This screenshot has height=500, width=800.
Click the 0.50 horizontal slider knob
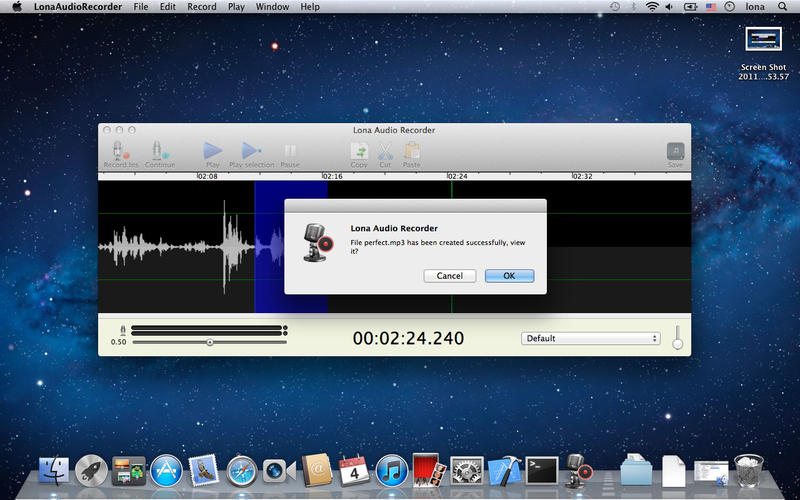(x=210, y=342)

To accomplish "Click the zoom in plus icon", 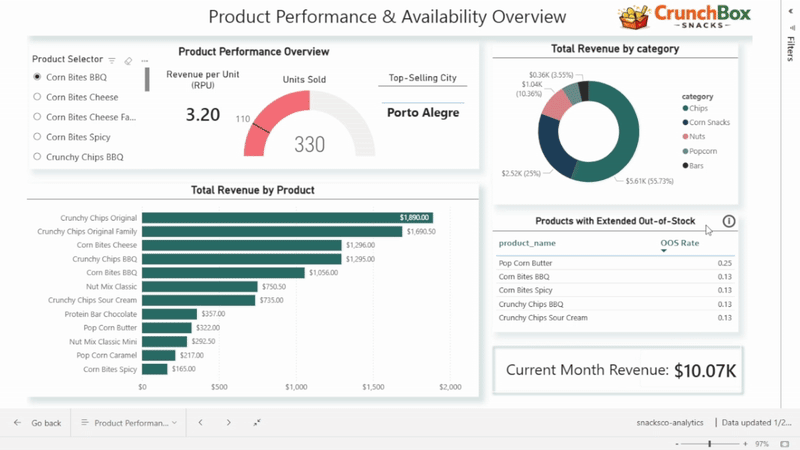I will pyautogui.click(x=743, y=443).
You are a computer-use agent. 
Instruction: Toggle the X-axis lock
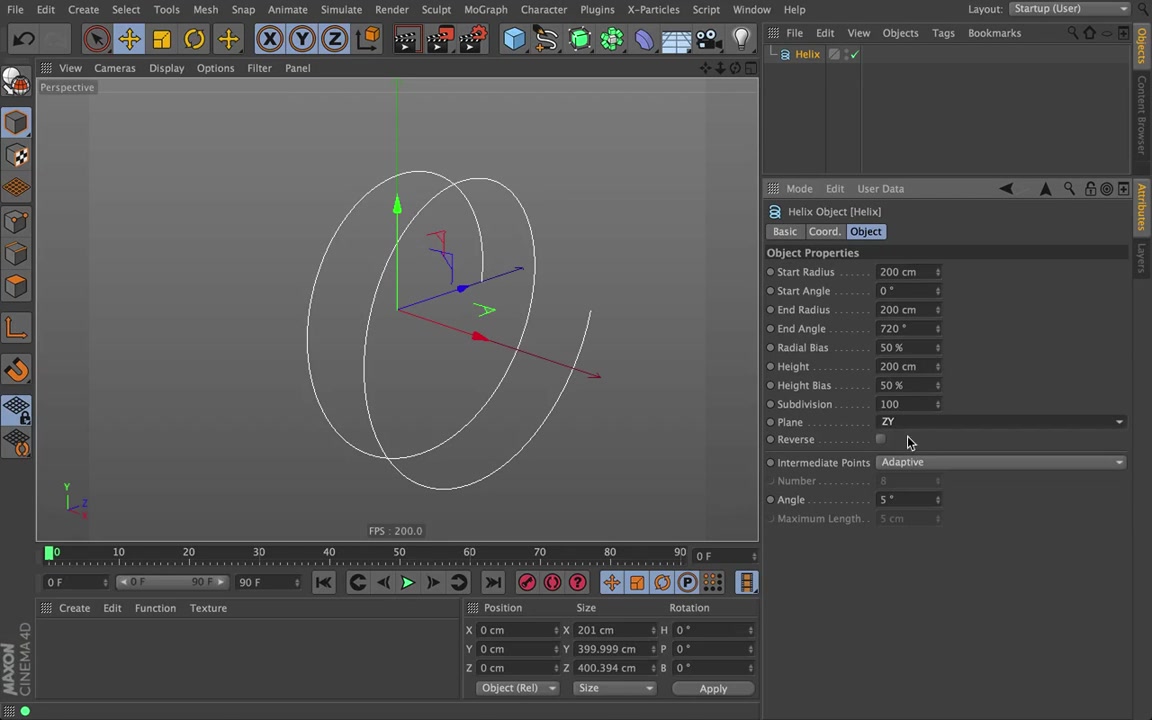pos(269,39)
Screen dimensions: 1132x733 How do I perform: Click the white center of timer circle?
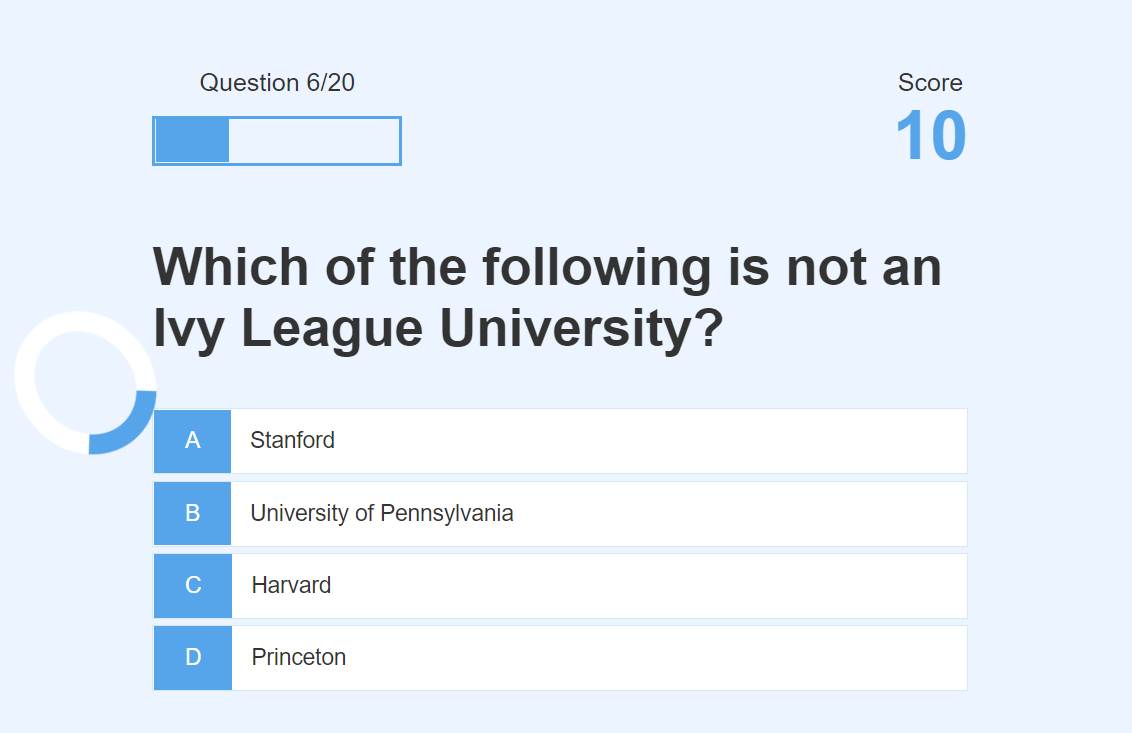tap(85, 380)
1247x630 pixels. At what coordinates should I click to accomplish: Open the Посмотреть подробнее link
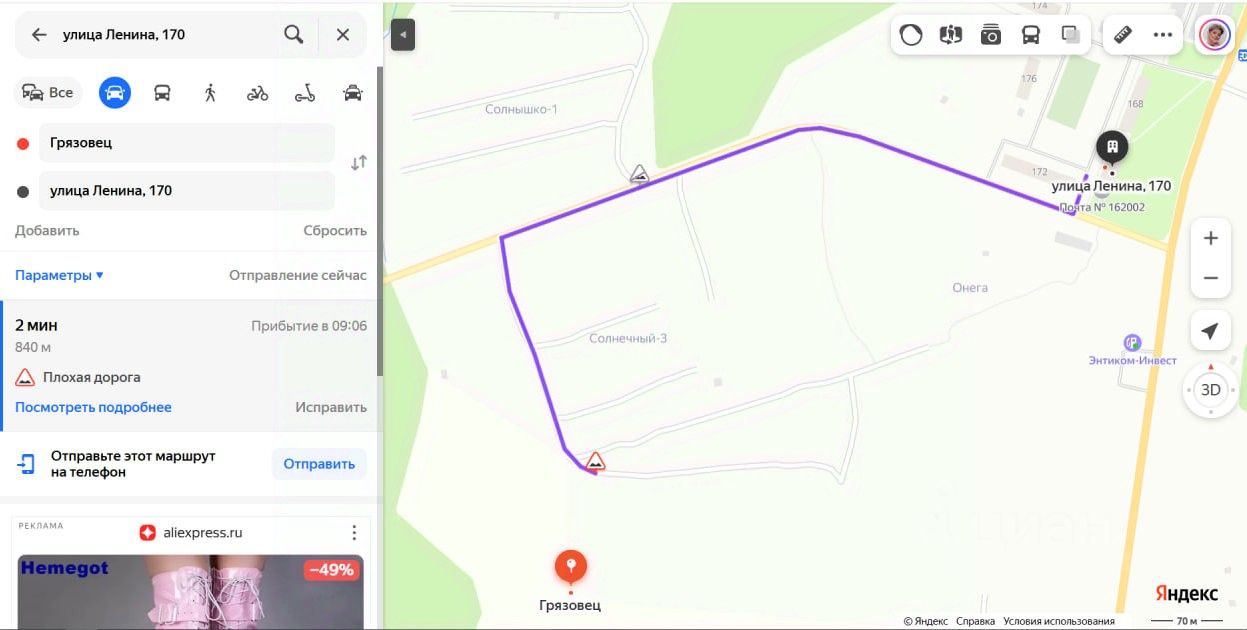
* * *
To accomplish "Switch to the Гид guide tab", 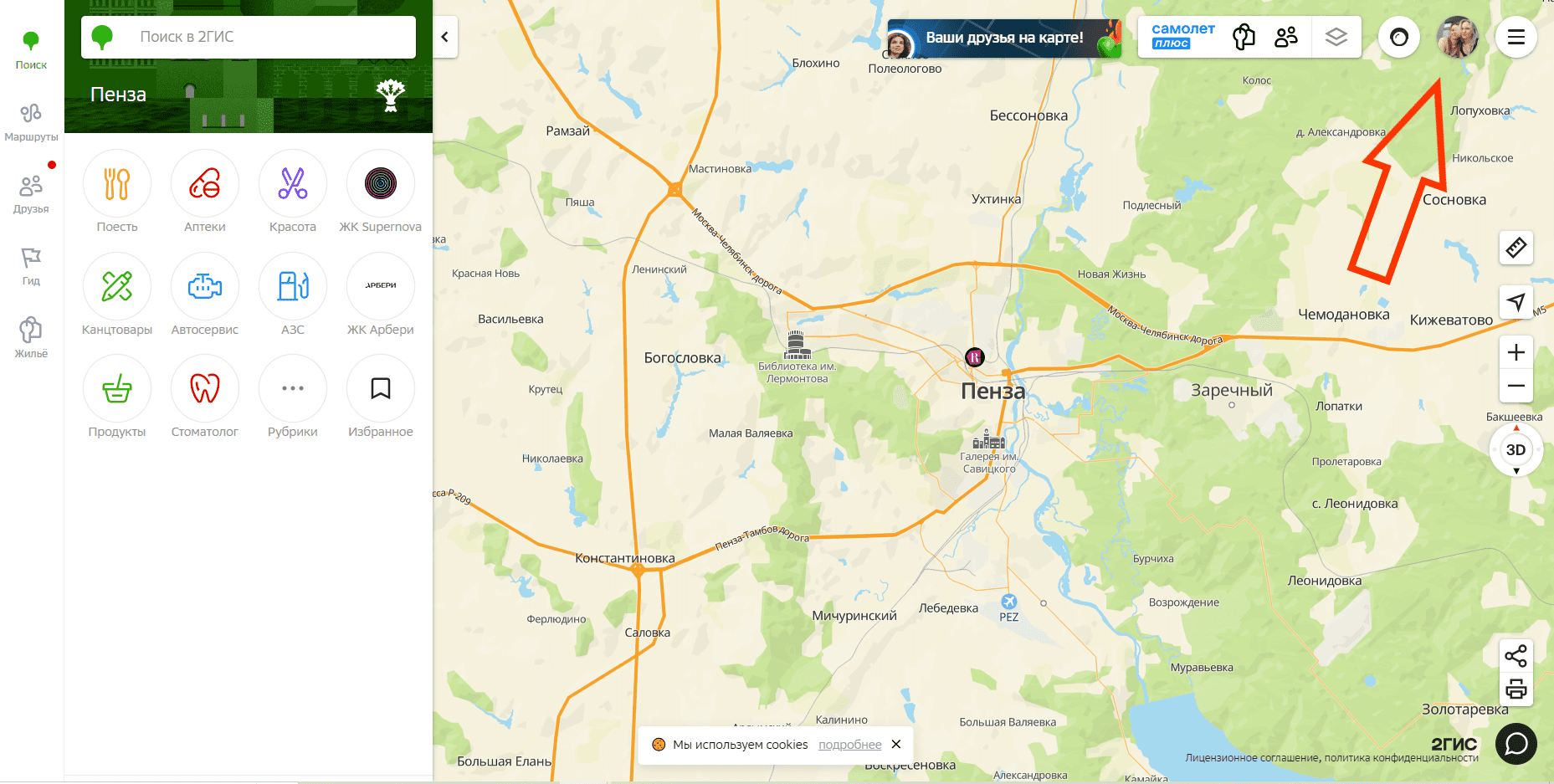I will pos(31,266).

▸ **Instructions to follow**
Output exactly the lines above that lie between the line with "Instruction: Toggle the X-axis lock" and the line with "1247x630 pixels. At", those two lines included, and no pictures.

▸ **Result below**
Instruction: Toggle the X-axis lock
pos(269,39)
Screen dimensions: 1132x733 How do I perform: Click the white center of timer circle?
tap(85, 380)
1247x630 pixels. At what coordinates should I click to accomplish: Open the Посмотреть подробнее link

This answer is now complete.